Military geography is a sub-field of geography that is used by the military, as well as academics and politicians, to understand the geopolitical sphere through the military lens. To accomplish these ends, military geographers consider topics from geopolitics to physical locations’ influences on military operations and the cultural and economic impacts of a military presence. On a tactical level, a military geographer might put together the terrain and the drainage system below the surface, so a unit is not at a disadvantage if the enemy uses the drainage system to ambush it, especially in urban warfare. On a strategic level, an emerging field of strategic and military geography seeks to understand the changing human and biophysical environments that alter the security and military domains. Climate change, for example, is adding and multiplying the complexity of military strategy, planning and training. Emerging responsibilities for the military to be involved in: protection of civilian populations (Responsibility to protect), women and ethnic groups; provision of humanitarian aid and disaster response (HADR); new technology and domains of training and operations,such as in cybergeography, make military geography a dynamic frontier.
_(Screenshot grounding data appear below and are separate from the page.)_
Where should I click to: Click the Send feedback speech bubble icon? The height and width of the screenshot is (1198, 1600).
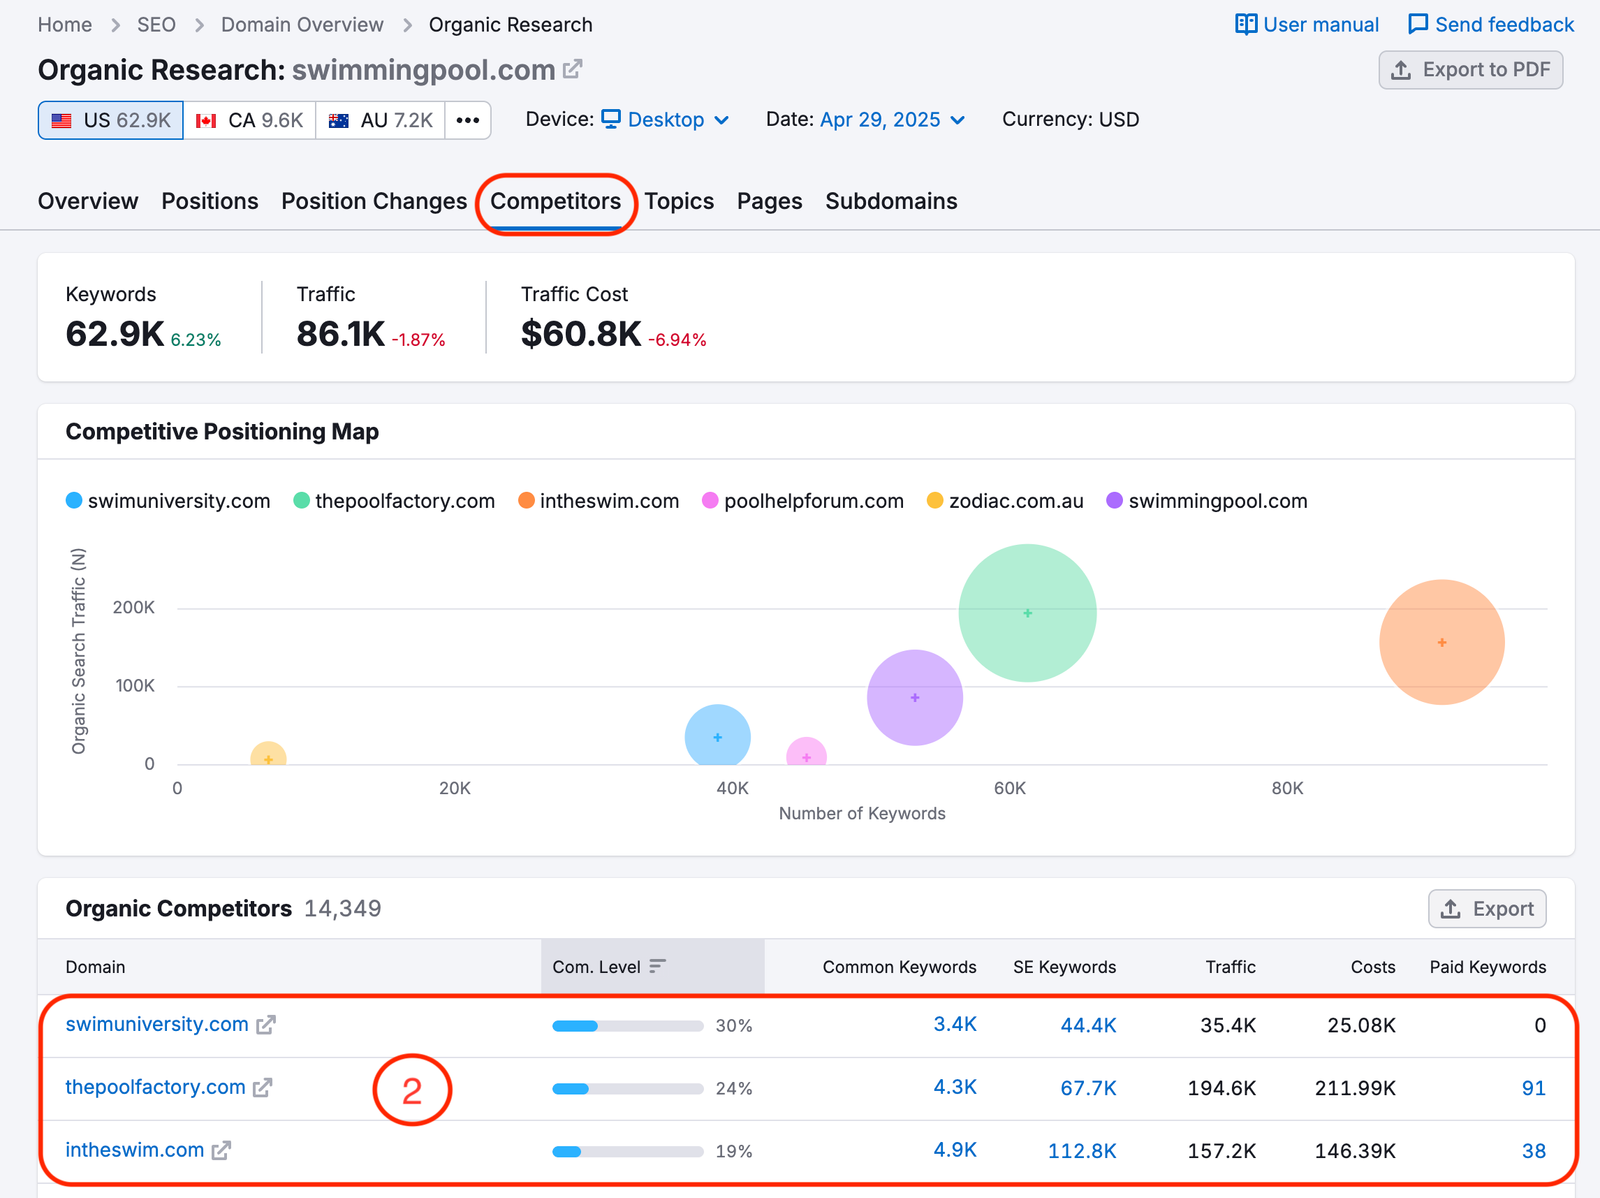1417,25
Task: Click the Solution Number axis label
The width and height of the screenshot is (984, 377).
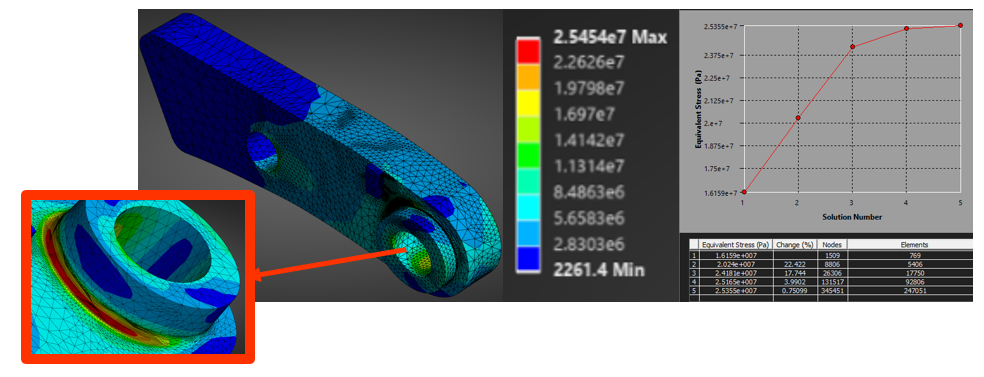Action: click(852, 217)
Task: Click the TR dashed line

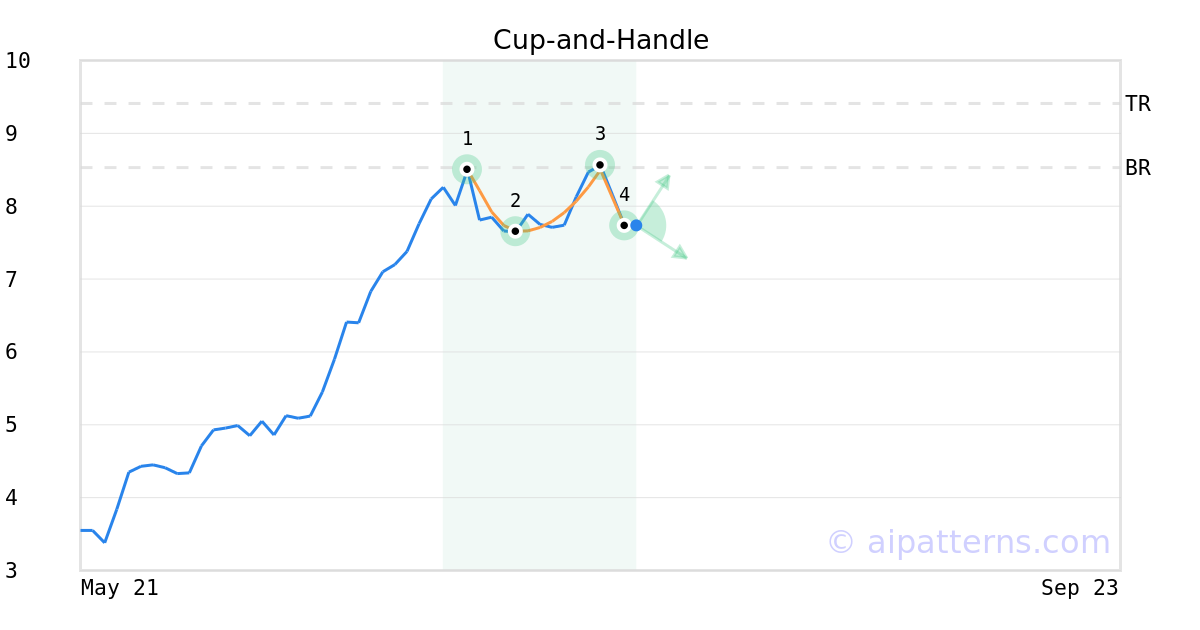Action: click(x=600, y=103)
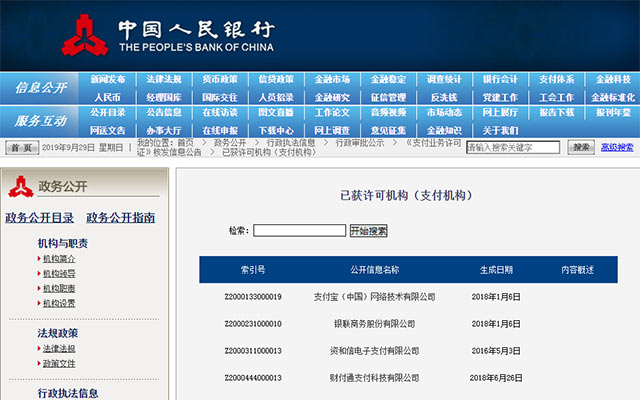
Task: Open the 政务公开指南 link
Action: click(120, 218)
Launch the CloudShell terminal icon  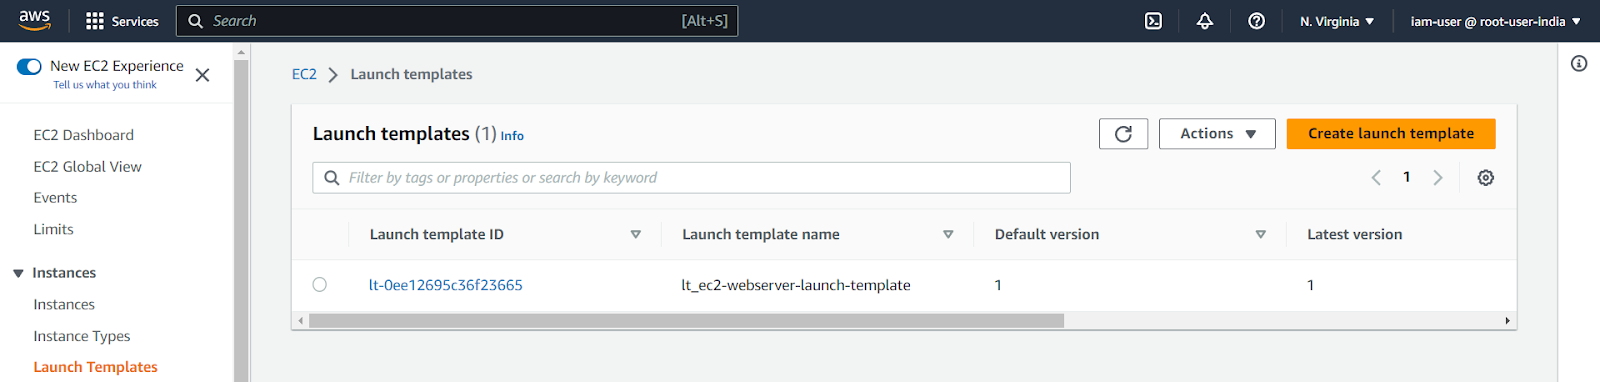point(1153,21)
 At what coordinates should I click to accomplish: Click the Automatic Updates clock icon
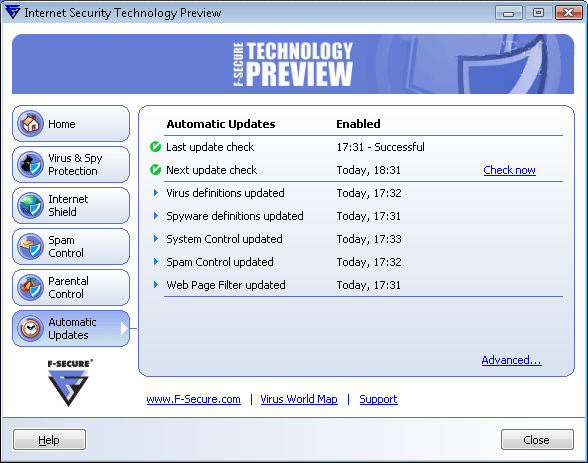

Military geography has a long and practical history. For example, Imperial Military Geography in 1938 shows how a colonial empire approach to military geography could describe the geographical setting of empire, the responsibilities and the resources that could be mobilised for national or imperial needs. Environmental determinism, regional geography, geographic information systems and geography more generally have all evolved and entwined over hundreds of years.

Russian colonel N. S. Olesik terms the field of analyzing the complex urban environment in particular “military geo-urbanistics.” In the open country, units only deal with terrain, weather, and the enemy. In urban warfare, the terrain is more complex, filled with many structures and transformations of the land by the inhabitants, which restrict visibility from the air and create obstacles to ground units. Spaces may be narrow, and convoys may be restricted to certain routes between buildings, where they face roadside bombs and ambushes.